Here's my attempt using Thomas Wiecki's post as a guide:
import numpy as np
import theano as th
import pymc as pm
import scipy as sp
# Actual data I'm trying to fit
x = np.array([52.08, 58.44, 60.0, 65.0, 65.10, 66.0, 70.0, 87.5, 110.0, 126.0])
y = np.array([0.522, 0.659, 0.462, 0.720, 0.609, 0.696, 0.667, 0.870, 0.889, 0.919])
yerr = np.array([0.104, 0.071, 0.138, 0.035, 0.102, 0.096, 0.136, 0.031, 0.024, 0.035])
th.config.compute_test_value = 'off'
a = th.tensor.dscalar('a')
with pm.Model() as model:
# Priors
alpha = pm.Normal('alpha', mu=0.3, sd=5)
sig_alpha = pm.Normal('sig_alpha', mu=0.03, sd=5)
t_double = pm.Normal('t_double', mu=4, sd=20)
t_delay = pm.Normal('t_delay', mu=21, sd=20)
nu = pm.Uniform('nu', lower=0, upper=20)
# Some functions needed for calculation of the y estimator
def T(eqd):
doses = np.array([52.08, 58.44, 60.0, 65.0, 65.10,
66.0, 70.0, 87.5, 110.0, 126.0])
tmt_times = np.array([29,29,43,29,36,48,22,11,7,8])
return np.interp(eqd, doses, tmt_times)
def TCP(a):
time = T(x)
BCP = pm.exp(-1E7*pm.exp(-alpha*x*1.2 + 0.69315/t_delay(time-t_double)))
return pm.prod(BCP)
def normpdf(a, alpha, sig_alpha):
return 1./(sig_alpha*pm.sqrt(2.*np.pi))*pm.exp(-pm.sqr(a-alpha)/(2*pm.sqr(sig_alpha)))
def normcdf(a, alpha, sig_alpha):
return 1./2.*(1+pm.erf((a-alpha)/(sig_alpha*pm.sqrt(2))))
def integrand(a):
return normpdf(a,alpha,sig_alpha)/(1.-normcdf(0,alpha,sig_alpha))*TCP(a)
func = th.function([a,alpha,sig_alpha,t_double,t_delay], integrand(a))
y_est = sp.integrate.quad(func(a, alpha, sig_alpha,t_double,t_delay), 0, np.inf)[0]
likelihood = pm.T('TCP', mu=y_est, nu=nu, observed=y_tcp)
start = pm.find_MAP()
step = pm.NUTS(state=start)
trace = pm.sample(2000, step, start=start, progressbar=True)

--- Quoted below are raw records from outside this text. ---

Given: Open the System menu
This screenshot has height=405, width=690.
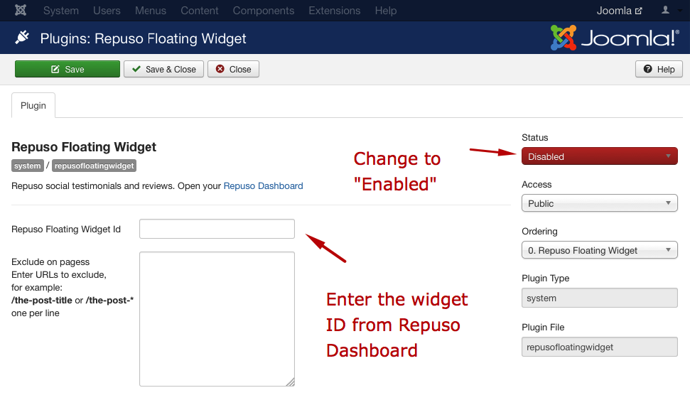Looking at the screenshot, I should (61, 11).
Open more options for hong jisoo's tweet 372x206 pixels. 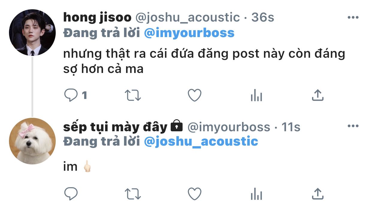(x=353, y=17)
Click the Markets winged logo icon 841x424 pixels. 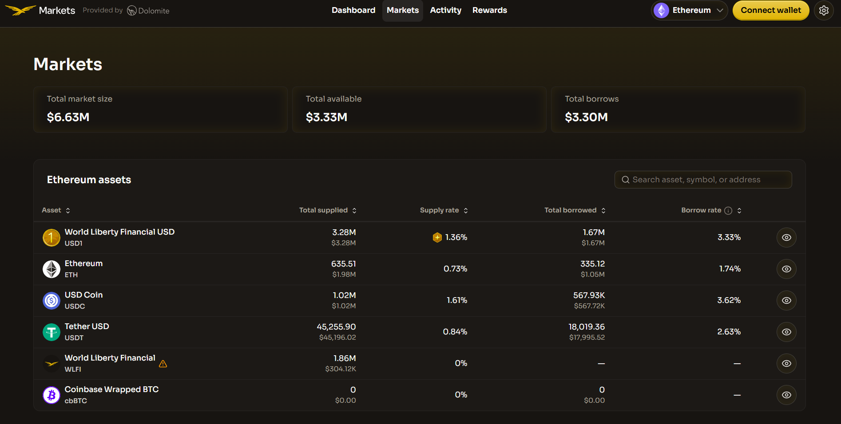click(21, 10)
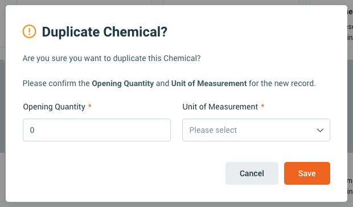
Task: Click the required asterisk beside Opening Quantity
Action: pyautogui.click(x=89, y=105)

which produces the following message regarding the expression for y_est:
TypeError: ('Bad input argument to theano function with name ":42" at index 0(0-based)', 'Expected an array-like object, but found a Variable: maybe you are trying to call a function on a (possibly shared) variable instead of a numeric array?')
I've overcome various other hurdles to get this far, and this is where I'm stuck. So, provided the answer to my first question is 'yes', then am I on the right track? Any guidance would be helpful!

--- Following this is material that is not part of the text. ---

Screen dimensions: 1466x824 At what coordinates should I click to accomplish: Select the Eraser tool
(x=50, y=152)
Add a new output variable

N.B. Here is a similar question I found, and another.
Disclaimer: I'm very new at this. My only previous experience is successfully reproducing the linear regression example in Thomas' post. I've also successfully run the Theano test suite, so I know it works.
Yes, its possible to make something with a complex or arbitrary likelihood. Though that doesn't seem like what you're doing here. It looks like you have a complex transformation of one variable into another, the integration step.
Your particular exception is that integrate.quad is expecting a numpy array, not a pymc Variable. If you want to do quad within pymc, you'll have to make a custom theano Op (with derivative) for it.